Modern spiked shoes use a soft-plastic cleat attached to the outsole of the golf shoe. Cleats can be replaced as they wear down to ensure the proper balance in your footing.

Pros:
-Traditional spiked shoes allow for the best traction on all surfaces, especially wet grass.

-The added stability of cleats helps the buildup of energy during the backswing.

Cons:
-Grass and mud can build up in the spikes requiring more cleaning.
-Shoes with spikes are less comfortable than spikeless shoes.

Spikeless shoes are inherently misleading as they are not completely smooth or flat. These shoes replace traditional cleats with protruding lugs that are part of the shoe itself, making it impossible to change them out. In dry conditions, they provide the same level of traction as a shoe with spikes.

Pros:
-Spikeless shoes have a low profile, making them ideal to wear to and from the golf course.
-They are lighter and more flexible than shoes with spikes.

Cons:
-Without the stability of spikes, you will have less traction in tall grass or rough ground.

Classic or Athletic

Similar to the choice between spikes or no spikes, this is personal preference. Classic leather saddle shoes are still worn by most professionals. Athletic golf shoes are designed to be casual and look like most popular sneakers. They are often waterproof so your only focus is on the game, making them ideal for beginners.

Midsole, Outsole, and Upper

As new technology is created for golf equipment as a whole, golf shoes are no exception. The best shoe is the one using the newest technology that provides the best outcome. The construction of golf shoes today have three main components of concern: the midsole, outsole, and upper. Polyurethane is commonly found in multiple components of golf shoes because it is robust yet flexible, allowing enough flex but always returning to its original form.

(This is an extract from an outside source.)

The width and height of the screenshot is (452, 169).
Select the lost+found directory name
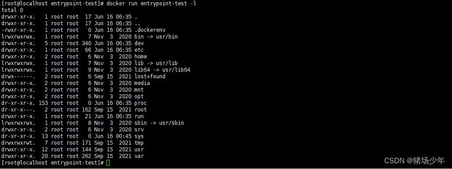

Polyurethane midsoles provide spring and comfort in the shoe. Another popular material for midsoles is a rubber-like polymer called ethylene-vinyl acetate (EVA).

Outsole compartments are now designed to support flexibility and stability when it is needed during swings. The small lugs seen on spikeless shoes are also found on soft spike shoes allowing strategic placement of spikes.

Leather uppers used be standard on all golf shoes with your only choices involved being black, brown, or white leather. Now, you can find uppers made of mesh that are very breathable, and still waterproof.

Balance, Stability and Flexibility

It may sound counterintuitive to have a shoe that both flexes and stabilizes, but the perfect golf shoe will do just that. The large base on golf shoes is designed to provide the balance needed for creating power in a swing while standing still. Without a balanced swing, you have less control of the club making it harder to deliver it squarely to the ball and ensure accuracy.

If you were to swing a golf club while barefoot, you would become aware of the amount of motion that takes place in your feet during a swing. Golf shoes are designed with support in the arches to limit the side-to-side movement that happens throughout a powerful swing. The placement of lugs and spikes is nearly as important to stability as whether or not spikes are present.